* TRECHO DO DOCUMENTO:
__________________________________________________

31 de maio de 2015
A bombástica e sensacionalista operação da polícia
americana num hotel de Zurique não tem nenhuma relação com seus
apregoados propósitos: é apenas mais uma cortina de fumaça destinada
desrespeitar o direito internacional e mostrar quem é que manda no
mundo, ao mesmo tempo em que tenta impedir que seu aliado Israel seja
expulso da Fédération Internationale de Football Association (FIFA) por
atitudes antiesportivas.
Por uma incrível coincidência, no mesmo momento em
que vários agentes do Federal Bureau of Investigation (FBI) americano
chegaram ao hotel para realizar as prisões de vários dirigentes da
Federação – às 6 horas da manhã – no local já se encontrava uma equipe
do jornal The New York Times
para registrar a ocorrência.
Os velhos e novos idiotas de plantão, a imprensa
amestrada e a crônica esportiva brasileira – majoritariamente alienada
ou claramente de direita – aplaudiram mais este rompante dos justiceiros
americanos, que estariam desta vez colocando ordem numa influente
organização do planeta.
A verdade, porém, é bem outra. Com base em
procedimentos que levaram à punição temporária da África do Sul em 1960
e sua posterior expulsão em 1976, o 65º Congresso Mundial da FIFA
deveria considerar uma suspensão ou a ejeção de Israel do quadro de
membros da entidade por denúncias de que “restringe a movimentação de
jogadores entre a Margem Ocidental e Gaza” assim como se serve de
medidas de segurança “para manter uma política racista e de
apartheid”, conforme relatório
apresentado no Congresso.
Segundo o representante da Palestina na entidade, a
situação na Margem Ocidental hoje é “pior do que a existente na África
do Sul nos anos 1960 porque grupos de direita e extremistas em Israel
querem apagar (delete, em
inglês) a Palestina”.
Assim como se dispuseram a fazer em relação às
Olimpíadas de Inverno de Sochi, no ano passado, os americanos têm também
o propósito de sabotar a realização da próxima Copa do Mundo na Rússia
em 2018, quando os bilhões de aficionados do futebol poderão desfrutar
de uma informação sobre o maior país do mundo certamente muito mais
elaborada do que a fornecida hoje pela imprensa comandada pelos ianques.
Por trás ainda desta atitude tão intempestiva há uma
outra razão que tem a ver com os interesses globais de dominação dos
gringos. Apresentando-se como o moralizador de uma organização tão
poderosa como a FIFA, entidade que congrega um número de países superior
aos membros da Organização das Nações Unidas (ONU) e que a cada quatro
anos realiza um evento que é visto por bilhões de telespectadores em
todo o planeta, os Estados Unidos pretenderam outrossim recuperar, ao
menos em parte, a credibilidade que vêm perdendo há algum tempo.

__________________________________________________

* TAREFA:
Troque "apartheid" por "segregação" no texto sobre a operação na FIFA, no trecho que começa em "Os velhos e" e termina em "apresentado no Congresso.", e apresente esse trecho por inteiro.

__________________________________________________

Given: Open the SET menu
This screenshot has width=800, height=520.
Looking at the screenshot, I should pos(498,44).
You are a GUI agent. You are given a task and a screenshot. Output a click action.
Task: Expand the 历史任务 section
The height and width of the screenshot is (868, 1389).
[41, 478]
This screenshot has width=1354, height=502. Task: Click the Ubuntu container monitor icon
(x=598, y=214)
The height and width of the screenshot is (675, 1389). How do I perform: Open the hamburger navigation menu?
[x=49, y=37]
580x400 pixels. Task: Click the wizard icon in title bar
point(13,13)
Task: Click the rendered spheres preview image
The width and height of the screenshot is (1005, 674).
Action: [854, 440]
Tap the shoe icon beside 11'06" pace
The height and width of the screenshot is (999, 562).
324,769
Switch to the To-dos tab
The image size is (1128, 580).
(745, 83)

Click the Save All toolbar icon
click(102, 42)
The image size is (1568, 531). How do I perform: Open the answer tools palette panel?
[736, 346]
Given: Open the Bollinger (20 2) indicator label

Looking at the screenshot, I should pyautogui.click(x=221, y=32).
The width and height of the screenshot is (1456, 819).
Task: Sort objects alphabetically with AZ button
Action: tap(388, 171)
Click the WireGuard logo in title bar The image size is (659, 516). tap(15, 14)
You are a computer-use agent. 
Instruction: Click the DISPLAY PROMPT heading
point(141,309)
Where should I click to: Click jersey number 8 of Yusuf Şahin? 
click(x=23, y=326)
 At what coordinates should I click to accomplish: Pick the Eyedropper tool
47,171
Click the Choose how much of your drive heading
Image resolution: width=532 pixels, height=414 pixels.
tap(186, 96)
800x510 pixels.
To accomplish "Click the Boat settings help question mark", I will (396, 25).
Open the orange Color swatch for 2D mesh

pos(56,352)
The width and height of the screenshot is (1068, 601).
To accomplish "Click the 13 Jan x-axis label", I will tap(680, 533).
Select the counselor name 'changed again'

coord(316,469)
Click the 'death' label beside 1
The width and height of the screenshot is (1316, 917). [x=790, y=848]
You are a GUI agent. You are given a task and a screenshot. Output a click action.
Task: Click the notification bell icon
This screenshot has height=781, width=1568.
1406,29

__________________________________________________

* RESPOSTA ABAIXO:
Os velhos e novos idiotas de plantão, a imprensa
amestrada e a crônica esportiva brasileira – majoritariamente alienada
ou claramente de direita – aplaudiram mais este rompante dos justiceiros
americanos, que estariam desta vez colocando ordem numa influente
organização do planeta.
A verdade, porém, é bem outra. Com base em
procedimentos que levaram à punição temporária da África do Sul em 1960
e sua posterior expulsão em 1976, o 65º Congresso Mundial da FIFA
deveria considerar uma suspensão ou a ejeção de Israel do quadro de
membros da entidade por denúncias de que “restringe a movimentação de
jogadores entre a Margem Ocidental e Gaza” assim como se serve de
medidas de segurança “para manter uma política racista e de
segregação”, conforme relatório
apresentado no Congresso.